Why would you want to know this? Because most of us have been taught from an early age to change our emotions to “fit in” with society. We have been taught to subdue our emotions. Strong emotions such as ecstasy may be ok to express when your sports team win a grand final at the sports ground, but try running cheering up the main street on a busy day at 9am. Because we have been taught to subdue our emotions we have lost touch with what the emotions actually are, but our bodies haven’t.
The body is the form through which emotions are expressed.
Have a look at how you are sitting at the moment, are you feeling relaxed? Have a look at your posture, does it reflect that relaxation? Now I want you to think of a very stressful situation, go into that situation for 15 seconds, now have a look at your body. Has your breathing changed, are you breathing more shallow or deeper? Are you sitting straighter? Are you paying more attention?
We don’t always feel good and so when we feel feelings that cause us to feel bad such as anxiety or indecisive or overwhelmed or fearful our bodies will also show these emotions. Sometimes these emotions are shown by tiredness, anger or frustration and even illness. Have you ever heard the expression “that person/situation made me feel sick?”.
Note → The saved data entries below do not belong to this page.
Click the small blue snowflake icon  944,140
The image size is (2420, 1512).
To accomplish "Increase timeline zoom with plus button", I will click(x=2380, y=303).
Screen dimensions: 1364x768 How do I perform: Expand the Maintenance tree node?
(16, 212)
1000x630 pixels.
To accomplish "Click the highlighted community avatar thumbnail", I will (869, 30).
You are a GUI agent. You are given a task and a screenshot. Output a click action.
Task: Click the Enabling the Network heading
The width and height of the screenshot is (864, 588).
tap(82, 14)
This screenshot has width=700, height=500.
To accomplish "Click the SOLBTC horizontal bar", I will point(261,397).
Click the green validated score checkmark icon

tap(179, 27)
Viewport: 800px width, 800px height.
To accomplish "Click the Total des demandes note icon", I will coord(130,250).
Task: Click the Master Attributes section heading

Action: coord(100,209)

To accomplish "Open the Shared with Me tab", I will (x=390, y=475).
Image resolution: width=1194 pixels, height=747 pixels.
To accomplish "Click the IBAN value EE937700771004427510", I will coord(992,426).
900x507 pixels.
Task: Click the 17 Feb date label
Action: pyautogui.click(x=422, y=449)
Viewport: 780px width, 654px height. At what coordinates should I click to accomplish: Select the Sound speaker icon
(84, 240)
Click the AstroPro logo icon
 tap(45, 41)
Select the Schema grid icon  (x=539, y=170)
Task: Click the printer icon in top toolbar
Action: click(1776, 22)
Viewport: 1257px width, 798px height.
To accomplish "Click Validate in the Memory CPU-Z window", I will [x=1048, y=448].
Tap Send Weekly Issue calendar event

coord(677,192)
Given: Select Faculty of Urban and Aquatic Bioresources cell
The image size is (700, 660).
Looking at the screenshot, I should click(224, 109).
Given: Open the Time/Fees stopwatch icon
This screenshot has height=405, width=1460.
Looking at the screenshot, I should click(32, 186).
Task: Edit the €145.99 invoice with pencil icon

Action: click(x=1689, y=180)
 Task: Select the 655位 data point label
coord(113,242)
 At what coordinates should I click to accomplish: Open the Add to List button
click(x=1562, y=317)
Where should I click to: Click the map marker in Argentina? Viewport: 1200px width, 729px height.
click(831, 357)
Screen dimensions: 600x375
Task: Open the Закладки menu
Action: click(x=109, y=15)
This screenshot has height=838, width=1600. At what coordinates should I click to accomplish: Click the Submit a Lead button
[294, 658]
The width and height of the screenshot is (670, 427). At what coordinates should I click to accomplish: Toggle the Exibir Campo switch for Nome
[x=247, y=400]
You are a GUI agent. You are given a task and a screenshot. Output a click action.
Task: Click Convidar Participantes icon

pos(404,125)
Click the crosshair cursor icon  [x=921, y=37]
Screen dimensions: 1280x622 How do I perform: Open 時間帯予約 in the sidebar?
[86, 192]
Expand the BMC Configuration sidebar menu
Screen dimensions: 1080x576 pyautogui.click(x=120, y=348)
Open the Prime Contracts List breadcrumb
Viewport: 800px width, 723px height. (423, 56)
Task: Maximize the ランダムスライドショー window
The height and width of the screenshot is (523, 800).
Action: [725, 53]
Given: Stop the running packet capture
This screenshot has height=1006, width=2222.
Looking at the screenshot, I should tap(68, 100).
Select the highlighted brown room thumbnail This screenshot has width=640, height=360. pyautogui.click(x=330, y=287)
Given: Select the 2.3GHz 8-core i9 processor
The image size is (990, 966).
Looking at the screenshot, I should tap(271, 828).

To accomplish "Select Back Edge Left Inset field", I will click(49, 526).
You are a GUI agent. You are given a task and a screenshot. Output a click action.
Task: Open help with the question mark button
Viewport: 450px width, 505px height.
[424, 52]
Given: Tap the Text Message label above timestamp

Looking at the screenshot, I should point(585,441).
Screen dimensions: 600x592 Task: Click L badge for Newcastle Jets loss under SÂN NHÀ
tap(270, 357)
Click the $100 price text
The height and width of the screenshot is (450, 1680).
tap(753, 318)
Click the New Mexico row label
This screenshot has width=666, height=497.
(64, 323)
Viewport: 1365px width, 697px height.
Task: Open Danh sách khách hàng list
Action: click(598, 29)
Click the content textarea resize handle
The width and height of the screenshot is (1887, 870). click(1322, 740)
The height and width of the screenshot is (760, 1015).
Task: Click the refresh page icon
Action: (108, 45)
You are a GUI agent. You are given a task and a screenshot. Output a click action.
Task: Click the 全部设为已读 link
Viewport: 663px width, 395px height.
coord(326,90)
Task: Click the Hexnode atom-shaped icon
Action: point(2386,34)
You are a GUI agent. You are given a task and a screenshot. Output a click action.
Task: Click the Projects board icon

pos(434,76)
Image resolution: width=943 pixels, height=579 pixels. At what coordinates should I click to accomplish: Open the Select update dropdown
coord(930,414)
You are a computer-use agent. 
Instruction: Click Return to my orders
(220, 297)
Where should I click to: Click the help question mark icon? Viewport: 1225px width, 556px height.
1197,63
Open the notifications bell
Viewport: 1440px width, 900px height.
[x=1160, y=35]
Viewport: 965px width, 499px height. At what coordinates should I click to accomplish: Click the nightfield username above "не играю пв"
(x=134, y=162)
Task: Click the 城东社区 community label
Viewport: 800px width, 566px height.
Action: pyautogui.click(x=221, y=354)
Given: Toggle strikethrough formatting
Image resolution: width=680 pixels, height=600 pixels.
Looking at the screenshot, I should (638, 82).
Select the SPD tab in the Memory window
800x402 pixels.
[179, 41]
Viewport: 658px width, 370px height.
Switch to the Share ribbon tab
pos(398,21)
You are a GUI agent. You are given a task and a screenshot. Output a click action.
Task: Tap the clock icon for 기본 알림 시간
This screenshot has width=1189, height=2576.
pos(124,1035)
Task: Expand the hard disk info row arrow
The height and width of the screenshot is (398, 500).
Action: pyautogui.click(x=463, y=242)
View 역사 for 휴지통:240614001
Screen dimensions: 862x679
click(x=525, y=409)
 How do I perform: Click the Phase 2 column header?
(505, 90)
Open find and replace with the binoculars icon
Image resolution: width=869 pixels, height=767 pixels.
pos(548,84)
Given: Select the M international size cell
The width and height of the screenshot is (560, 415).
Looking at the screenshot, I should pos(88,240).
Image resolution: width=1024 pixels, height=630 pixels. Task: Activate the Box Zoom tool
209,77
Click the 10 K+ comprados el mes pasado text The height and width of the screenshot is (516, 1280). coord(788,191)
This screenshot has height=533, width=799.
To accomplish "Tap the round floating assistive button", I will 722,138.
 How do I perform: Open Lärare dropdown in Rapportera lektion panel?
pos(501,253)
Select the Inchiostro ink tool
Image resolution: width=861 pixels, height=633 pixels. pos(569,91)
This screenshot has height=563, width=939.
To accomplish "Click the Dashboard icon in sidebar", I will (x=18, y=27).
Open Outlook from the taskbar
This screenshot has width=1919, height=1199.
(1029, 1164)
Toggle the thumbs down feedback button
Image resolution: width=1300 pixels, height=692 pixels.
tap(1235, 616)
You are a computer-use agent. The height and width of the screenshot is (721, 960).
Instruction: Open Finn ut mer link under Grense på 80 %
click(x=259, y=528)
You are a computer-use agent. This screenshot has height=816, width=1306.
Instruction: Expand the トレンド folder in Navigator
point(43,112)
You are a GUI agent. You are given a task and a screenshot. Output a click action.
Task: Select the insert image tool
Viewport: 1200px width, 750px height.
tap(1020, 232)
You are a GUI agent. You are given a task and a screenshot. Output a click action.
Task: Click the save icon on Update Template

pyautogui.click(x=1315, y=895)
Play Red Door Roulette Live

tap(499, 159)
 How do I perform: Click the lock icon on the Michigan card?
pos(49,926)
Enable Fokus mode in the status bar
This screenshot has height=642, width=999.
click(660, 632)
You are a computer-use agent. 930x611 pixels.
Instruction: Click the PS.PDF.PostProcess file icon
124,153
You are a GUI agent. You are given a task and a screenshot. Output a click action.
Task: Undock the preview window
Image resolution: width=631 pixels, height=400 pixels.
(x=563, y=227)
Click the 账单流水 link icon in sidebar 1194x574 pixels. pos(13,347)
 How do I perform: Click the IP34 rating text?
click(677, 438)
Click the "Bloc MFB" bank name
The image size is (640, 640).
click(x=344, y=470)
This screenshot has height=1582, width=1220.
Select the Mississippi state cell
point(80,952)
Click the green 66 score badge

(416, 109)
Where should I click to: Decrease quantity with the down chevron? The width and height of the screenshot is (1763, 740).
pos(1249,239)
We express emotions in patterns. If we were to look down on our emotional expression grid we would see very clear links between emotion and expression. We tend to express emotions, in the same way, each time, with only little variation to the pattern.
Being aware of how our body expresses an emotion, in effect using the body as a barometer, allows us to tap into our emotional body and understand what we are feeling.
Being aware of the body is not as easy as it sounds. Apart from the fact that we may be suppressing expression, we may also change our body expression to conform to what we think it should be. As a little girl, I was often told that I should smile more, even when I didn’t feel like it. The result, I often smiled at times when I was feeling angry.
The best way to tap into the body to see how you are expressing an emotion is twofold.
1/ put your hand on your heart and stop, feel and observe your body and see if you can tap into what emotion you are expressing
2/ if you feel you are blocking the expression you can do an exercise called “object awareness”. Take time to stop and just observe your surroundings, look at different things and really bring your attention to observation. Do this a few times a day until you have trained your attention to respond. Then bring your attention to your body. Sometimes it is less challenging to observe outside the body first.
If we don’t express emotions, in effect hold them in they will come out in more extreme ways. The most extreme is illness or what could be called an “accident”. These extremes can be a way of the body telling us that it needs to express something but we are stopping it. A little like if we don’t take the lid off a pressure cooker it will eventually explode.
If we can express emotions through our body we become aware of what we are feeling. Becoming aware of what we are feeling can lead us to understand what we are thinking – the topic of the next blog.